Sections of the Congress leadership, both in the State and at the Centre, have been talking in terms of the high command deciding on the electoral alliance for Tamil Nadu after the Assembly polls in Bihar. According to them, if the party, contesting alone in Bihar, were to bag around 40 seats, the high command may be encouraged to go it alone, or change alliance-boats mid-stream in Tamil Nadu. However, some in the State Congress draw a different picture. As they point out, though the AIADMK could replace the DMK in a lesser way in the Lok Sabha, if a stand-alone decision were to be taken on Tamil Nadu, a policy prescription of the kind could boomerang on the Congress at the national-level.

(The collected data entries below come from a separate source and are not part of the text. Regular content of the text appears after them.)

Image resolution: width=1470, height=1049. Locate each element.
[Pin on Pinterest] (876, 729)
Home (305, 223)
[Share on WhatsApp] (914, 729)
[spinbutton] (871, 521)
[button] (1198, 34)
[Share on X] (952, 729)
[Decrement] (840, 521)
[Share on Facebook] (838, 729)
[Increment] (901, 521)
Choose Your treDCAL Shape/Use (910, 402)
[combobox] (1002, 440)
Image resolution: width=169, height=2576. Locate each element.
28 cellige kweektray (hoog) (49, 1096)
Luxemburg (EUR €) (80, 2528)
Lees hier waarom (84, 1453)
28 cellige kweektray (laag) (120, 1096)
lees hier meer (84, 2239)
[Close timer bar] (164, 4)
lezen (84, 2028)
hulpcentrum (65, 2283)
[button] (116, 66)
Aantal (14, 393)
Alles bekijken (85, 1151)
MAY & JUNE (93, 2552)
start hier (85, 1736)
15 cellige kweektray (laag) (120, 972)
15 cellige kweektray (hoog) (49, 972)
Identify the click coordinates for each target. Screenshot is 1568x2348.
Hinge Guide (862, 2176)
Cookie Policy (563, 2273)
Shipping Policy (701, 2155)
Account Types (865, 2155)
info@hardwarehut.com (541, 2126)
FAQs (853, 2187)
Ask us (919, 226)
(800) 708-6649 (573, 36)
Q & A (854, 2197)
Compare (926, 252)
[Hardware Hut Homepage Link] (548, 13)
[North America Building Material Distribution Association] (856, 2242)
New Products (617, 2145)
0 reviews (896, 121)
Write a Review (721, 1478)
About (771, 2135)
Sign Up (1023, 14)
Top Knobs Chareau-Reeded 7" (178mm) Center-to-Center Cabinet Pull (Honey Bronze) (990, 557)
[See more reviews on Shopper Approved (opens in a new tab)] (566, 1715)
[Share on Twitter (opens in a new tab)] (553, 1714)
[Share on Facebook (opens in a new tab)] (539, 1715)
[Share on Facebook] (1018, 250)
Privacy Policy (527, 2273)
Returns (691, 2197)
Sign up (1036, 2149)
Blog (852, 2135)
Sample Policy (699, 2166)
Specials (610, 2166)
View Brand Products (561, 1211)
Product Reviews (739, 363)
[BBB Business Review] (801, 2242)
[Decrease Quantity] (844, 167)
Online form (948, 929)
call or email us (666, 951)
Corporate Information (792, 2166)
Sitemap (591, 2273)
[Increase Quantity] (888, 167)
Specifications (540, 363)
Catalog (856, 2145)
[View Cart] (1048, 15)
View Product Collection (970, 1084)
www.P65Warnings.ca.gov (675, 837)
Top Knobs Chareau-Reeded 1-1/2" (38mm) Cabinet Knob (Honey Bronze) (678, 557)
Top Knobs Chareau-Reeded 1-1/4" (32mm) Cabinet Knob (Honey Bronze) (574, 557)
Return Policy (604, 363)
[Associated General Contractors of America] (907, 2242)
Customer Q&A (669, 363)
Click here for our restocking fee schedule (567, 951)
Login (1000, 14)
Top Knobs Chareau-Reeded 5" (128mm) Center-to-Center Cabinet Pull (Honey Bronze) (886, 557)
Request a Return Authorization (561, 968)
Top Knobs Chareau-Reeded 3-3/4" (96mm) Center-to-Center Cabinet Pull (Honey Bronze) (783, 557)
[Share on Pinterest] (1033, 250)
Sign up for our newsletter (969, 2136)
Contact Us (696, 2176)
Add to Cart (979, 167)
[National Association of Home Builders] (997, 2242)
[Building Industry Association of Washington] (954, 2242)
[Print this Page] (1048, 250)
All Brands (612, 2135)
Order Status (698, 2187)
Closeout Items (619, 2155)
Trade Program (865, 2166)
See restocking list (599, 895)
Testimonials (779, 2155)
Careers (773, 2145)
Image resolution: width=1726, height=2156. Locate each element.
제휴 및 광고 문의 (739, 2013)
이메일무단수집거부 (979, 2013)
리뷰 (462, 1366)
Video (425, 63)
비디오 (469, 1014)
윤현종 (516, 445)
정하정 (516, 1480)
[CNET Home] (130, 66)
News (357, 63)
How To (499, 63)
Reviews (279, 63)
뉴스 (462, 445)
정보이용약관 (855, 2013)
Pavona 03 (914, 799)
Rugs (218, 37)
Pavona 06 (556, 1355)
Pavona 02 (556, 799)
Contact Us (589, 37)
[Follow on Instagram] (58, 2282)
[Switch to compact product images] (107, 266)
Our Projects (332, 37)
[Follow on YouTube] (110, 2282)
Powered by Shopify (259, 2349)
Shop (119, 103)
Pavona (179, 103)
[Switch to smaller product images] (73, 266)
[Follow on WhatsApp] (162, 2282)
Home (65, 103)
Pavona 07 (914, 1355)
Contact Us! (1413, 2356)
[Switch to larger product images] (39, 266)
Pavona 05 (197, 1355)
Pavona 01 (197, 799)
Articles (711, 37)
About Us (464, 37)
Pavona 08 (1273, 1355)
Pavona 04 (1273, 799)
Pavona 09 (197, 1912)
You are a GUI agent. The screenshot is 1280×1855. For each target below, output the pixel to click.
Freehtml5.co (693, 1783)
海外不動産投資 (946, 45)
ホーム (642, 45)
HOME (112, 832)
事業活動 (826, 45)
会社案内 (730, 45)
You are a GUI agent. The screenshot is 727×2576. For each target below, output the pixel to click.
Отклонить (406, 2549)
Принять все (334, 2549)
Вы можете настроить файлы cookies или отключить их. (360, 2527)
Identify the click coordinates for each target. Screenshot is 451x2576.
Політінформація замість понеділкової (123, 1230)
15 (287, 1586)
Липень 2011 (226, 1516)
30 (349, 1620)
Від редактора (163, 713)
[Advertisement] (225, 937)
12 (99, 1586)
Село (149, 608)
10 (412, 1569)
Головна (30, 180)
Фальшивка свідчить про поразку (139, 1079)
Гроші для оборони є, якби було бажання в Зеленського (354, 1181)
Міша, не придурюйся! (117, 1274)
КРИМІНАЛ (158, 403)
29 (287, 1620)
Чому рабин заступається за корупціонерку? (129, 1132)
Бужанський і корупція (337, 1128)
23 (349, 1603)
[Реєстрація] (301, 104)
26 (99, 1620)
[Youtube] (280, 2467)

With Assembly polls due also in West Bengal next year, where the Trinamul Congress ally, has the least respect or possibly even electoral need for the national partner, the high command may be walking into an unenviable situation, both as a dependable ally and for dependable allies. It was the kind of image that spoilt the chances for the Congress after the party decided against coalition governments at the Centre in the Nineties. It was only after the party changed its position on this score that the likes of DMK and the Nationalist Congress Party of Sharad Pawar -- another existing ally -- came around to accepting the Congress leadership at the national-level for Elections-2004. Independent of the existing DMK participation in the Manmohan Singh Government, and the consequent support of the party in the Lok Sabha -- which can be replaced by the AIADMK in a limited way -- if the idea of the Congress high command is to strike a better deal with either of the Dravidian majors for the Assembly polls, it should enter into direct negotiations with whoever it desires for a partner without allowing speculation and projections to run amuck. It can do more harm than good for the party -- be it in seat-sharing or even a share-in-power, post-poll.